Celebrated manga artist Masamune Shirow is responsible for the strips Black Magic, Dominion and Appleseed. The latter - his magnum opus - currently runs to four half-inch thick volumes in translated English language versions, with an accompanying Appleseed Databook due out shortly. Sensibly, this anime simplifies its impossibly complex plot into a spin-off tale which neatly fits a feature's running time.

In the 22nd Century, following World War III, the high-tech city of Olympus is designed for, run by and populated largely with artificial humanoids known as bioroids. The few human residents, including female SWAT policewoman Deunan and her cyborg companion Bularios, are uneasy about the bioroids' contentment with a staus quo which regards progress as a threat. When anti-bioroid terrorists board a prototype multipede cannon, off-line Olympus' controlling computer defence system so that it no longer operates the insect-like tank, and vent their frustrations on the city in an all-out attack, Deunan and Bularios' defence of Olympus is lent a compelling dramatic edge by the complex emotions underpinning the demands of their job.

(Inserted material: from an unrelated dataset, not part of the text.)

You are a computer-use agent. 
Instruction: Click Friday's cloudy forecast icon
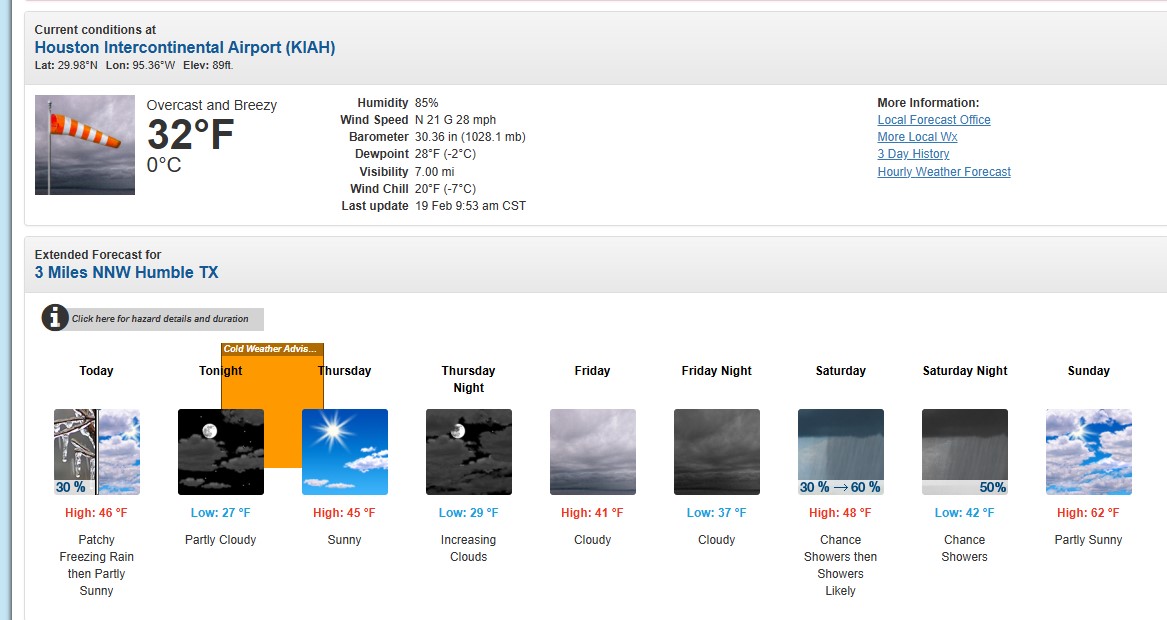coord(592,451)
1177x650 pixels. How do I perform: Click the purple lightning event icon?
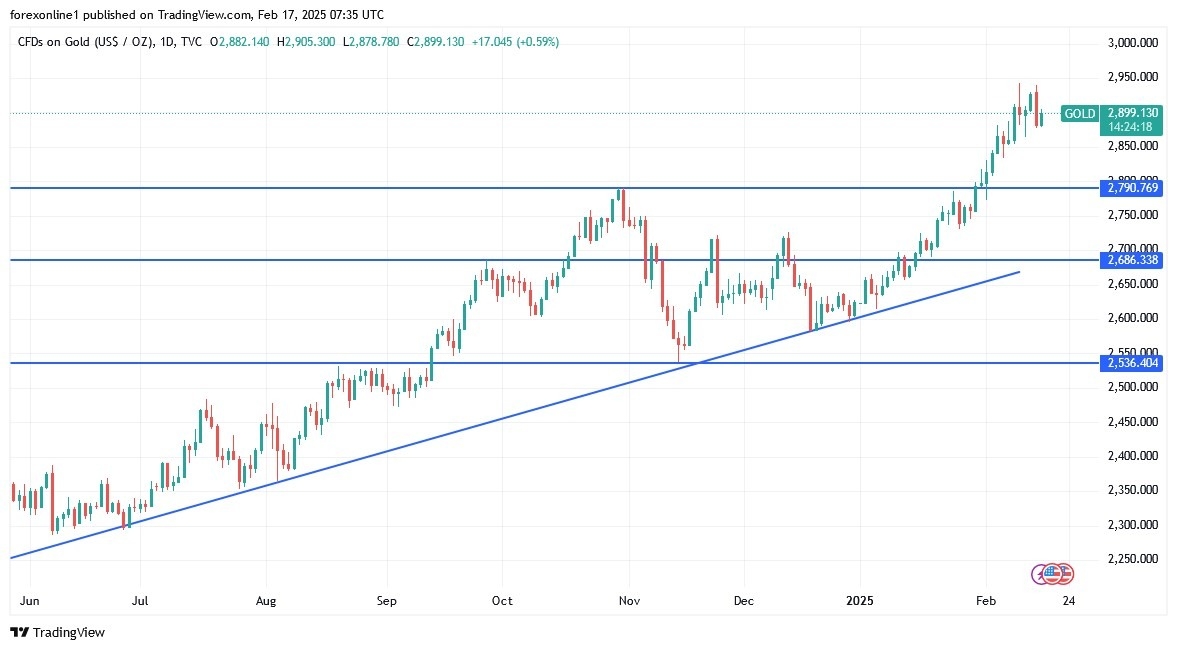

Aided by a more engaging English language dub than usual, this is a little thin in the mecha mayhem department, building up to a huge climactic battle, which is over almost before it's started. Such minor objections pale into insignificance, however, beside the otherwise impressive pacing, backed up by solid characterisation. This further scores by emphasising the familiar genre trappings of the police state against Shirow's well-thought out futuristic, cyberpunk backdrop.

Intelligent enough to stand alongside the greatest dystopian science fiction movies.